## What is needed
Tally the lines in the rows below that contain the string "Where", and give only that number.

## Material to process
BEGIN
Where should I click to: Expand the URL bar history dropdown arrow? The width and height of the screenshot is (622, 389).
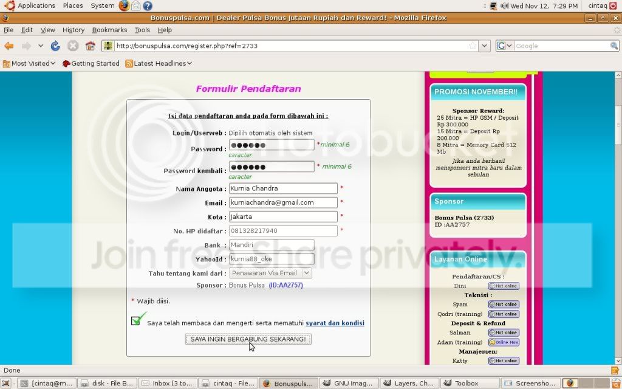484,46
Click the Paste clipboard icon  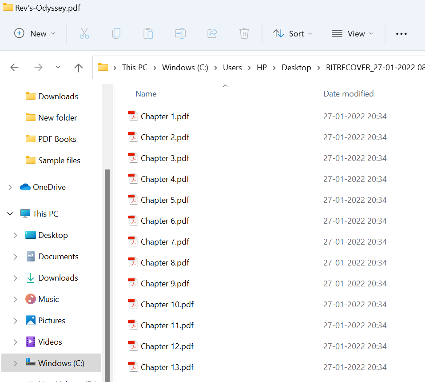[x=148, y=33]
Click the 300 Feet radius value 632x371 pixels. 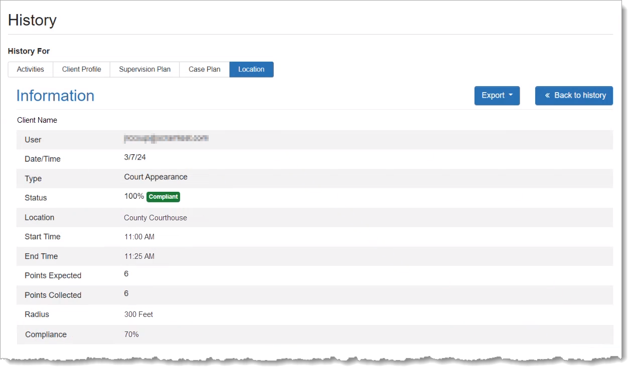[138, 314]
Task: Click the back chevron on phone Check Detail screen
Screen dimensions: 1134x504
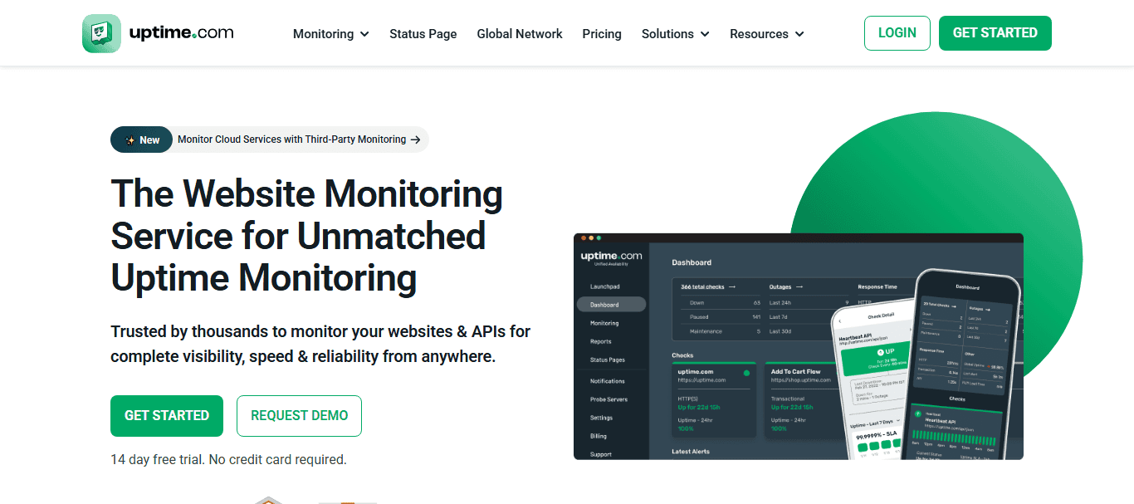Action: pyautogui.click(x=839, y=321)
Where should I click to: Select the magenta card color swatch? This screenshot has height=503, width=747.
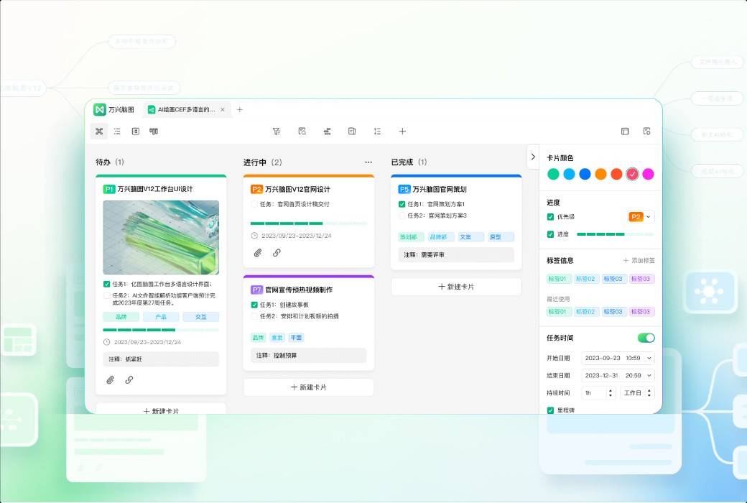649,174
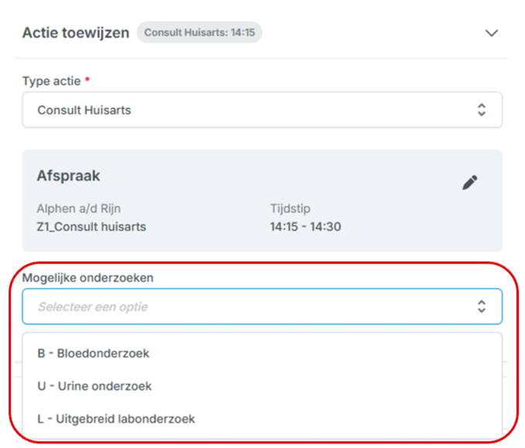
END
## Solution for this problem
2